Present the records below as a Markdown table with the columns "Number" and "Entry," giving each non-blank line its own row with its sequential number.

───── THE RECORDS

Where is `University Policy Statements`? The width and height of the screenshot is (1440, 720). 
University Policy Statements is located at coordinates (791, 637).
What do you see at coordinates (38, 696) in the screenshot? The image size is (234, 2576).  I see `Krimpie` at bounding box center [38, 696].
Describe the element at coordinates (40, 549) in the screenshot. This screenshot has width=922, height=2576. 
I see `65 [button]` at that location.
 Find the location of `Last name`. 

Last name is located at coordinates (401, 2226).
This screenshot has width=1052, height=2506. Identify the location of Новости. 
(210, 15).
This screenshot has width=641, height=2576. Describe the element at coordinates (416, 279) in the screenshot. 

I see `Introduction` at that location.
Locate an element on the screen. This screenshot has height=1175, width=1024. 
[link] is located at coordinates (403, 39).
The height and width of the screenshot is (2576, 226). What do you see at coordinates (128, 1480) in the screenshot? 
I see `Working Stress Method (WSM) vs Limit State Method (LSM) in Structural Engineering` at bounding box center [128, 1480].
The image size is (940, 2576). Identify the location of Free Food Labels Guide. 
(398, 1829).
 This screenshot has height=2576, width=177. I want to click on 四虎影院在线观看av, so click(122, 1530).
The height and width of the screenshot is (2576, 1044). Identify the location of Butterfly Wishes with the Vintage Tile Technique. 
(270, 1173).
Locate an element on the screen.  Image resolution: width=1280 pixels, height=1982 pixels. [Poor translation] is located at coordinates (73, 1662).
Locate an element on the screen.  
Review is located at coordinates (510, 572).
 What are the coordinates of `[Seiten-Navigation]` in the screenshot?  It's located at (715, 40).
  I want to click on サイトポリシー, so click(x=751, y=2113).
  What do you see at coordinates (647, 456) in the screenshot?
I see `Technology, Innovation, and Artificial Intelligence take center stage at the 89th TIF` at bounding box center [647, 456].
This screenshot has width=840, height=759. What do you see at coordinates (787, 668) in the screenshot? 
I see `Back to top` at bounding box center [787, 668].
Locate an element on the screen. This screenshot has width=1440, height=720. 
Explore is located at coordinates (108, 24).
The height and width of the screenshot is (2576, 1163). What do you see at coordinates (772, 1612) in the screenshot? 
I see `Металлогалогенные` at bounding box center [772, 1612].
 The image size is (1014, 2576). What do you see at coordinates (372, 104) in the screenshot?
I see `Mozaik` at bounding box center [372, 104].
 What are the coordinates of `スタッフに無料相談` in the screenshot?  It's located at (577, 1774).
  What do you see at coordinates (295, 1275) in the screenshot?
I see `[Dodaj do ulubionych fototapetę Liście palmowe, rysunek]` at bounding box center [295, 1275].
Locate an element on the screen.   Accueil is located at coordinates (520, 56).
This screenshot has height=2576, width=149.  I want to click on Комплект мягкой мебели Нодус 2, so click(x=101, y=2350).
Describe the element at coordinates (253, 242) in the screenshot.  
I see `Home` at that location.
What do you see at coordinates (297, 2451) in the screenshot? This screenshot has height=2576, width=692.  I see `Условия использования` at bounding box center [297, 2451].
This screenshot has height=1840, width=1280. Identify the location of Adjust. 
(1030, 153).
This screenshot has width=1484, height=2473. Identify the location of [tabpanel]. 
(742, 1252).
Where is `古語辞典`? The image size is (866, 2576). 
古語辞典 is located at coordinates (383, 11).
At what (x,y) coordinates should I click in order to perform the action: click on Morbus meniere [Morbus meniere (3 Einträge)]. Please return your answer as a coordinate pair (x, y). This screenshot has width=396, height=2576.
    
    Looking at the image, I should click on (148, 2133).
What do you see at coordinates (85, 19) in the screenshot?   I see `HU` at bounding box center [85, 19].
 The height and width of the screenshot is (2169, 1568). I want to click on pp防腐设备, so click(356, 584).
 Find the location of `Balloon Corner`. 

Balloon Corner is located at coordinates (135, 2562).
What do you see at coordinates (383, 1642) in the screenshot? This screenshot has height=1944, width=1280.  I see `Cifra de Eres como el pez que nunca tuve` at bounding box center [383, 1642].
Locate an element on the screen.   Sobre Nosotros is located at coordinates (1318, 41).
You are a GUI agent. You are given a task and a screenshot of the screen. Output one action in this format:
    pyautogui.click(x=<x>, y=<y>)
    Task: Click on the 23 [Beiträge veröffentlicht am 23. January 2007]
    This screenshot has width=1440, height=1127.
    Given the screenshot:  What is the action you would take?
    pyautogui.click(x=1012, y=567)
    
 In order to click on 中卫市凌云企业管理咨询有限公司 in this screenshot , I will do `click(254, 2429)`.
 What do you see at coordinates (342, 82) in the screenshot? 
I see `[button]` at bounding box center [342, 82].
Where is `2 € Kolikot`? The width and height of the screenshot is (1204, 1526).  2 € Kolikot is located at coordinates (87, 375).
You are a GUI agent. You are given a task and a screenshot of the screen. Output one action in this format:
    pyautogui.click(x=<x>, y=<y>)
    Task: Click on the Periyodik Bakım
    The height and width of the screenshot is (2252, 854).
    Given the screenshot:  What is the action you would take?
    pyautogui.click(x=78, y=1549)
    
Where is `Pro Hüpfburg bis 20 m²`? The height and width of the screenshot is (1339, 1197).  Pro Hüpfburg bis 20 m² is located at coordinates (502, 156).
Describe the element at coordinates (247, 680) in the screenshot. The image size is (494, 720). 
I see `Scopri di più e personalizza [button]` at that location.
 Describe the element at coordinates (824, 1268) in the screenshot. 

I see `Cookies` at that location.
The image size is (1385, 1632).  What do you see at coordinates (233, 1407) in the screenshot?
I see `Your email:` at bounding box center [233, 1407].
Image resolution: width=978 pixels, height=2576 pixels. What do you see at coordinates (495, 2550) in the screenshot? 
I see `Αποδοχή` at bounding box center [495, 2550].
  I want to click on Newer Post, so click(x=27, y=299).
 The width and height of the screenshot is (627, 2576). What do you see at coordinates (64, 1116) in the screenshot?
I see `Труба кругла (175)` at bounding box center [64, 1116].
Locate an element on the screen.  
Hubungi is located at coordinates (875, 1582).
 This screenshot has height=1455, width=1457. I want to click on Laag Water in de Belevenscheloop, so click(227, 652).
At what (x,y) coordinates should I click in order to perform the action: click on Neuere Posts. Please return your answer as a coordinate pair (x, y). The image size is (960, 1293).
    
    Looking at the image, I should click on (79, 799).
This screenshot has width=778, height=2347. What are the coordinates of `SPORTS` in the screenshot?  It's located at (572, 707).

──────────

■ **FINISHED ANSWER**
| Number | Entry |
|---|---|
| 1 | Where is `University Policy Statements`? The width and height of the screenshot is (1440, 720).  |
| 2 | University Policy Statements is located at coordinates (791, 637). |
| 3 | What do you see at coordinates (38, 696) in the screenshot? The image size is (234, 2576).  I see `Krimpie` at bounding box center [38, 696]. |
| 4 | Describe the element at coordinates (40, 549) in the screenshot. This screenshot has width=922, height=2576.  |
| 5 | I see `65 [button]` at that location. |
| 6 |  Find the location of `Last name`.  |
| 7 | Last name is located at coordinates (401, 2226). |
| 8 | This screenshot has width=1052, height=2506. Identify the location of Новости.  |
| 9 | (210, 15). |
| 10 | This screenshot has width=641, height=2576. Describe the element at coordinates (416, 279) in the screenshot.  |
| 11 | I see `Introduction` at that location. |
| 12 | Locate an element on the screen. This screenshot has height=1175, width=1024.  |
| 13 | [link] is located at coordinates (403, 39). |
| 14 | The height and width of the screenshot is (2576, 226). What do you see at coordinates (128, 1480) in the screenshot?  |
| 15 | I see `Working Stress Method (WSM) vs Limit State Method (LSM) in Structural Engineering` at bounding box center [128, 1480]. |
| 16 | The image size is (940, 2576). Identify the location of Free Food Labels Guide.  |
| 17 | (398, 1829). |
| 18 |  This screenshot has height=2576, width=177. I want to click on 四虎影院在线观看av, so click(122, 1530). |
| 19 | The height and width of the screenshot is (2576, 1044). Identify the location of Butterfly Wishes with the Vintage Tile Technique.  |
| 20 | (270, 1173). |
| 21 | Locate an element on the screen.  Image resolution: width=1280 pixels, height=1982 pixels. [Poor translation] is located at coordinates (73, 1662). |
| 22 | Locate an element on the screen.   |
| 23 | Review is located at coordinates (510, 572). |
| 24 |  What are the coordinates of `[Seiten-Navigation]` in the screenshot?  It's located at (715, 40). |
| 25 |   I want to click on サイトポリシー, so click(x=751, y=2113). |
| 26 |   What do you see at coordinates (647, 456) in the screenshot? |
| 27 | I see `Technology, Innovation, and Artificial Intelligence take center stage at the 89th TIF` at bounding box center [647, 456]. |
| 28 | This screenshot has width=840, height=759. What do you see at coordinates (787, 668) in the screenshot?  |
| 29 | I see `Back to top` at bounding box center [787, 668]. |
| 30 | Locate an element on the screen. This screenshot has width=1440, height=720.  |
| 31 | Explore is located at coordinates (108, 24). |
| 32 | The height and width of the screenshot is (2576, 1163). What do you see at coordinates (772, 1612) in the screenshot?  |
| 33 | I see `Металлогалогенные` at bounding box center [772, 1612]. |
| 34 |  The image size is (1014, 2576). What do you see at coordinates (372, 104) in the screenshot? |
| 35 | I see `Mozaik` at bounding box center [372, 104]. |
| 36 |  What are the coordinates of `スタッフに無料相談` in the screenshot?  It's located at (577, 1774). |
| 37 |   What do you see at coordinates (295, 1275) in the screenshot? |
| 38 | I see `[Dodaj do ulubionych fototapetę Liście palmowe, rysunek]` at bounding box center [295, 1275]. |
| 39 | Locate an element on the screen.   Accueil is located at coordinates (520, 56). |
| 40 | This screenshot has height=2576, width=149.  I want to click on Комплект мягкой мебели Нодус 2, so click(x=101, y=2350). |
| 41 | Describe the element at coordinates (253, 242) in the screenshot.   |
| 42 | I see `Home` at that location. |
| 43 | What do you see at coordinates (297, 2451) in the screenshot? This screenshot has height=2576, width=692.  I see `Условия использования` at bounding box center [297, 2451]. |
| 44 | This screenshot has height=1840, width=1280. Identify the location of Adjust.  |
| 45 | (1030, 153). |
| 46 | This screenshot has width=1484, height=2473. Identify the location of [tabpanel].  |
| 47 | (742, 1252). |
| 48 | Where is `古語辞典`? The image size is (866, 2576).  |
| 49 | 古語辞典 is located at coordinates (383, 11). |
| 50 | At what (x,y) coordinates should I click in order to perform the action: click on Morbus meniere [Morbus meniere (3 Einträge)]. Please return your answer as a coordinate pair (x, y). This screenshot has width=396, height=2576. |
| 51 |     Looking at the image, I should click on (148, 2133). |
| 52 | What do you see at coordinates (85, 19) in the screenshot?   I see `HU` at bounding box center [85, 19]. |
| 53 |  The height and width of the screenshot is (2169, 1568). I want to click on pp防腐设备, so click(356, 584). |
| 54 |  Find the location of `Balloon Corner`.  |
| 55 | Balloon Corner is located at coordinates (135, 2562). |
| 56 | What do you see at coordinates (383, 1642) in the screenshot? This screenshot has height=1944, width=1280.  I see `Cifra de Eres como el pez que nunca tuve` at bounding box center [383, 1642]. |
| 57 | Locate an element on the screen.   Sobre Nosotros is located at coordinates (1318, 41). |
| 58 | You are a GUI agent. You are given a task and a screenshot of the screen. Output one action in this format: |
| 59 |     pyautogui.click(x=<x>, y=<y>) |
| 60 |     Task: Click on the 23 [Beiträge veröffentlicht am 23. January 2007] |
| 61 |     This screenshot has width=1440, height=1127. |
| 62 |     Given the screenshot:  What is the action you would take? |
| 63 |     pyautogui.click(x=1012, y=567) |
| 64 |  In order to click on 中卫市凌云企业管理咨询有限公司 in this screenshot , I will do `click(254, 2429)`. |
| 65 |  What do you see at coordinates (342, 82) in the screenshot?  |
| 66 | I see `[button]` at bounding box center [342, 82]. |
| 67 | Where is `2 € Kolikot`? The width and height of the screenshot is (1204, 1526).  2 € Kolikot is located at coordinates (87, 375). |
| 68 | You are a GUI agent. You are given a task and a screenshot of the screen. Output one action in this format: |
| 69 |     pyautogui.click(x=<x>, y=<y>) |
| 70 |     Task: Click on the Periyodik Bakım |
| 71 |     The height and width of the screenshot is (2252, 854). |
| 72 |     Given the screenshot:  What is the action you would take? |
| 73 |     pyautogui.click(x=78, y=1549) |
| 74 | Where is `Pro Hüpfburg bis 20 m²`? The height and width of the screenshot is (1339, 1197).  Pro Hüpfburg bis 20 m² is located at coordinates (502, 156). |
| 75 | Describe the element at coordinates (247, 680) in the screenshot. The image size is (494, 720).  |
| 76 | I see `Scopri di più e personalizza [button]` at that location. |
| 77 |  Describe the element at coordinates (824, 1268) in the screenshot.  |
| 78 | I see `Cookies` at that location. |
| 79 | The image size is (1385, 1632).  What do you see at coordinates (233, 1407) in the screenshot? |
| 80 | I see `Your email:` at bounding box center [233, 1407]. |
| 81 | Image resolution: width=978 pixels, height=2576 pixels. What do you see at coordinates (495, 2550) in the screenshot?  |
| 82 | I see `Αποδοχή` at bounding box center [495, 2550]. |
| 83 |   I want to click on Newer Post, so click(x=27, y=299). |
| 84 |  The width and height of the screenshot is (627, 2576). What do you see at coordinates (64, 1116) in the screenshot? |
| 85 | I see `Труба кругла (175)` at bounding box center [64, 1116]. |
| 86 | Locate an element on the screen.   |
| 87 | Hubungi is located at coordinates (875, 1582). |
| 88 |  This screenshot has height=1455, width=1457. I want to click on Laag Water in de Belevenscheloop, so click(227, 652). |
| 89 | At what (x,y) coordinates should I click in order to perform the action: click on Neuere Posts. Please return your answer as a coordinate pair (x, y). The image size is (960, 1293). |
| 90 |     Looking at the image, I should click on (79, 799). |
| 91 | This screenshot has width=778, height=2347. What are the coordinates of `SPORTS` in the screenshot?  It's located at (572, 707). |